---------- Testo
Per ognuna di queste caratteristiche è possibile trovare eccezioni all'interno degli mbuna come è anche possibile trovare esempi al di fuori degli mbuna. Per esempio gli ovari asimmetrici si ritrovano anche in un paio di generi del lago Malawi come Ramphochromis e Diplotaxodon che mbuna non sono. La banda submarginale nera è presente anche in alcune specie del genere Lethrinops e Otopharynx.. Il policromatismo (tra cui le famose forme OB di cui si è parlato l'anno scorso) è assente in tre generi di mbuna dall'elevato numero di specie come Labidochromis, Petrotilapia e Melanochromis. A demolire ulteriormente il concetto di mbuna negli ultimi anni si sta facendo strada l'idea che questo gruppo non derivi da un unico progenitore. Per un tassonomo moderno è uno tra i peccati più gravi di cui si può macchiare un gruppo. Le poche analisi molecolari effettuate hanno interessato un ristretto numero di specie e sembrano affermare che gli mbuna non sono monofiletici. È giunto quindi il momento di abbandonare il concetto di mbuna? Fare previsioni è molto difficile, soprattutto se riguardano il futuro, ma scommetterei che sarà sempre possibile ripescare in extremis il concetto di mbuna considerandoli unicamente dal punto di vista ecologico: piccoli ciclidi delle coste rocciose prevalentemente erbivori. Tralasciamo che alcuni non sono erbivori come i Labidochromis che si cibano di larve di insetti o i Genyochromis che addirittura si nutrono di scaglie e pinne.
--------------------
---------- Elenco
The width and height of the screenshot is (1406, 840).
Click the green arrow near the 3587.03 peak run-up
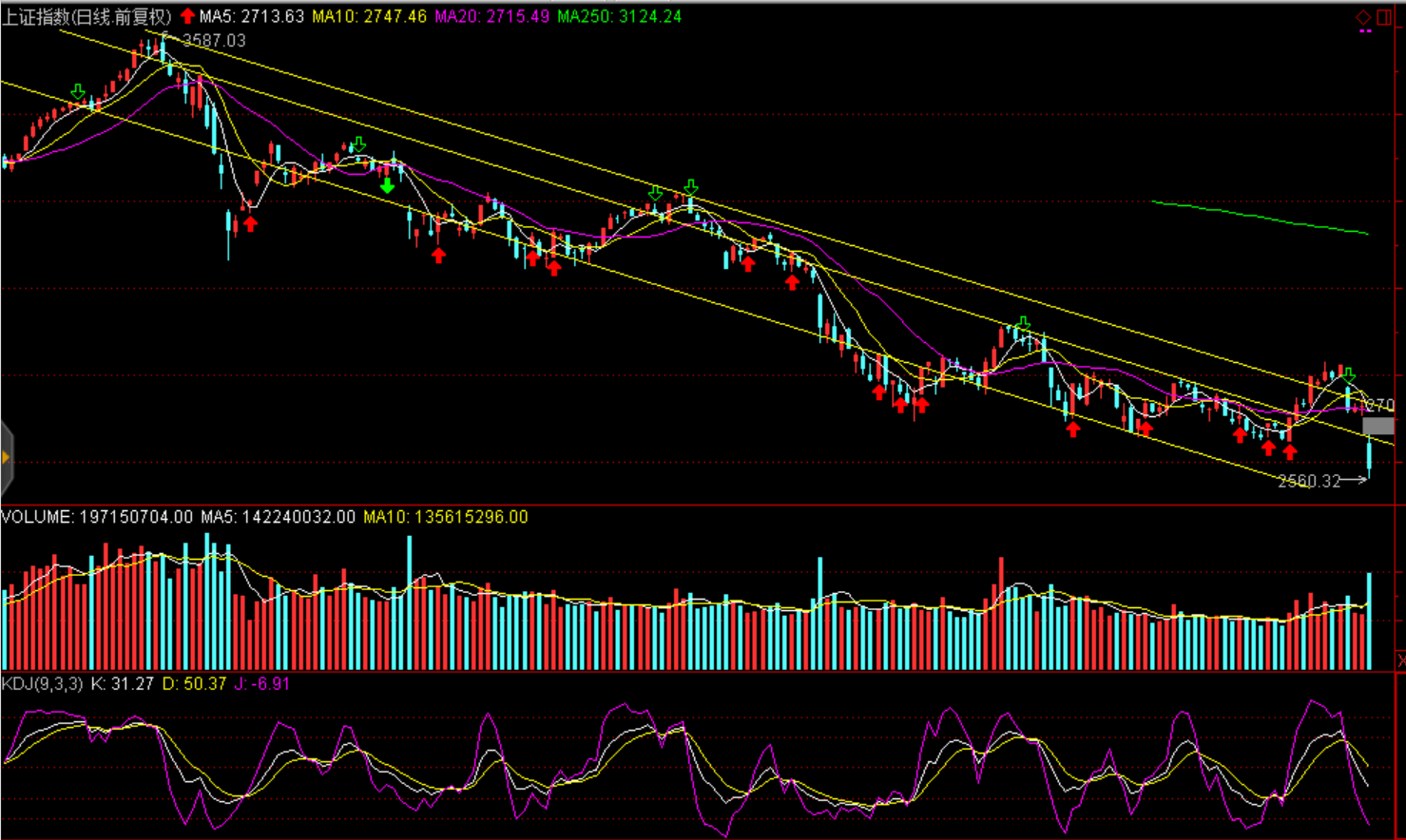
--------------------
● Consegne
a: Riporta tutti i generi di pesci citati nel testo sugli mbuna, contando una sola volta quelli ripetuti.
b: Prosegui il testo sugli mbuna dopo la sua ultima frase.

● Soluzioni
a: Ramphochromis, Diplotaxodon, Lethrinops, Otopharynx, Labidochromis, Petrotilapia, Melanochromis, Genyochromis

b:
Abactochromis labrosus
Fotografia di Robi63
All'interno di questo gruppo così difficile da caratterizzare, una specie davvero particolare e per cui si sentiva la necessità di uno spostamento di genere è Melanochromis labrosus. In questo ciclide, infatti, manca il tipico pattern di colorazione dei Melanochromis costituito da strisce orizzontali ed il tipico comportamento di difesa di un territorio fisso.Tuttavia le caratteristiche per cui questa specie spicca sono le labbra ed il cranio particolarmente sviluppati. Labbra ipertrofiche non sono rare tra ciclidi dato che sono presenti anche in altre specie di non-mbuna del lago Malawi come Otopharynx pachycheilus e Cheilochromis euchilus oppure in ciclidi del lago Tanganica come Lobochilotes labiatus. Un articolo recente cerca di capire se M. labrosus sia uno mbuna ed erige un nuovo genere per la specie.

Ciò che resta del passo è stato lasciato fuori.